Nadab et Abihu (partie 4/5)

La substance disparait

Considérons maintenant quelle conséquence en est résultée pour Aaron : « Et Moïse dit à Aaron : C'est là ce que l'ETERNEL prononça, en disant : Je serai sanctifié en ceux qui s'approchent de moi, et devant tout le peuple je serai glorifié » (Lévitique 10 v 3).
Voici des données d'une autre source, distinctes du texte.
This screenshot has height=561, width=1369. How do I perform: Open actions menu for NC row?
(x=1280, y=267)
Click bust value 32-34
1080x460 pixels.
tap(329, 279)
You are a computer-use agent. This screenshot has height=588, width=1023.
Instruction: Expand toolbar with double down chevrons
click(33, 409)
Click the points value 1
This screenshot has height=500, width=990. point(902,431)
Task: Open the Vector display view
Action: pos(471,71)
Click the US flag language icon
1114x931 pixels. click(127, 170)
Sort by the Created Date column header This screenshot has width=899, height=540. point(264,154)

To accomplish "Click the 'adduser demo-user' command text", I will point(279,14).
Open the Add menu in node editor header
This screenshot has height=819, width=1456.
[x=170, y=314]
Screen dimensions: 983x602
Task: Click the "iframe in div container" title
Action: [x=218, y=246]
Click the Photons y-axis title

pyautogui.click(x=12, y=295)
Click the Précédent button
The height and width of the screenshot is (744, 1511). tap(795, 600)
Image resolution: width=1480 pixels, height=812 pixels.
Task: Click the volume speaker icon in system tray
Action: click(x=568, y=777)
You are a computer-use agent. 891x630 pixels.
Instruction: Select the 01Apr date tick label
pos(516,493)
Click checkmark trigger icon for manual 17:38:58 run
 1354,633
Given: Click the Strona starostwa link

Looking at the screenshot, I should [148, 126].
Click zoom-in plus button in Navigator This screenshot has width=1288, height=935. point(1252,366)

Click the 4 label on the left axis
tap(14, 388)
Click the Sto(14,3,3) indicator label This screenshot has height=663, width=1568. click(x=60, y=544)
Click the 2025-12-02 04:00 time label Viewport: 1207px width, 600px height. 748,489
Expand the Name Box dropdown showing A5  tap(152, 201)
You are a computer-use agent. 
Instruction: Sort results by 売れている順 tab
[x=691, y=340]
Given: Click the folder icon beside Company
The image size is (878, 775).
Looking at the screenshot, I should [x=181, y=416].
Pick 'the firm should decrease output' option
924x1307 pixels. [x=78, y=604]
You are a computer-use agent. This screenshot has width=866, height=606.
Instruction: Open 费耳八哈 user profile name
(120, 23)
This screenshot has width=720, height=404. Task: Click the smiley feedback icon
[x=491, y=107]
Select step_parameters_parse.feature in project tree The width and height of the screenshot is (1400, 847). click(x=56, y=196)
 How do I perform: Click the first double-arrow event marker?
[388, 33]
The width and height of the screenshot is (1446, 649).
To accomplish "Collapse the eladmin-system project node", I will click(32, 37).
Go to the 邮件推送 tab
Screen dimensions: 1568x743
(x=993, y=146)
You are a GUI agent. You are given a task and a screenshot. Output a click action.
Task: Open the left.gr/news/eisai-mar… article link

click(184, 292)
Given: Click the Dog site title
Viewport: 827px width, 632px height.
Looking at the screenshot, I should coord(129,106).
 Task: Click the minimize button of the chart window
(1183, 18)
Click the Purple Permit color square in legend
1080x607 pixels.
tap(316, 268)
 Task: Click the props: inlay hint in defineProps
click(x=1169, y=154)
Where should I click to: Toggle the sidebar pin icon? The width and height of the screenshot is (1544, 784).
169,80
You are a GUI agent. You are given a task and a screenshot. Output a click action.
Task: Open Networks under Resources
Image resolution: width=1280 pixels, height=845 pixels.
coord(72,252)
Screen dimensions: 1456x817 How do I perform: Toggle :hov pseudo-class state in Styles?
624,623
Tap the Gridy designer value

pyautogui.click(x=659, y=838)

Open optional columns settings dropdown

« Je suis resté muet, je n'ai pas ouvert la bouche, car c'est toi qui l'a fait » (Psaume 39 v 9). Aaron voit la main de l'ETERNEL dans la première scène qui s'est déroulée devant lui, et il est resté silencieux ; pas un murmure ne lui est échappé. « C'est l'ETERNEL » et : « Je serai sanctifié en ceux qui s'approchent de moi ». « Dieu est extrêmement redoutable dans l'assemblée des saints, et terrible au milieu de tous ceux qui l'entourent » (Psaume 89 v 7). Dans cette scène, il y a quelque chose d'indiciblement grand et de redoutable ; Aaron se tient dans un silence grave devant l'ETERNEL ; deux fils vivants d'un côté, et deux fils morts, de l'autre. Quel exemple de la justice inflexible de Dieu ! Il semble que les corps de ces deux hommes étaient brûlés par le feu, et que les vêtements sacerdotaux étaient restés intacts. Moïse dit aux cousins de Nadab et Abihu qu'ils ne devaient pas s'approcher pour enlever les corps :

« Et Moïse appela Mishaël et Eltsaphan , les fils d'Uziel, oncle d'Aaron, et leur dit : Approchez-vous, emportez vos frères de devant le lieu saint, hors du camp. Et ils s'approchèrent et les emportèrent dans leurs tuniques hors du camp comme Moïse avait dit » (Lévitique 10 v 4-5).
Nous apprenons ici une très solennelle leçon : Peut-être, venons-nous, nous-mêmes, en apportant avec nous de la désobéissance dans une condition telle qu'il ne reste de nous, rien de plus qu'une simple forme extérieure, comme cela se montre dans les « vêtements des corps » des fils d'Aaron. Au cas où quelqu'un regarderait sous les vêtements, il ne verrait que les corps consumés des deux sacrificateurs ! La substance même, la réalité avait disparu. Rien, en dehors du vêtement extérieur ne subsistait. Comme 2 Timothée 3 v 5 le dit : « Ayant la forme de la piété, mais en ayant renié la puissance ». Ou : « Tu as le nom de vivre et tu es mort » (Apocalypse 3 v 1).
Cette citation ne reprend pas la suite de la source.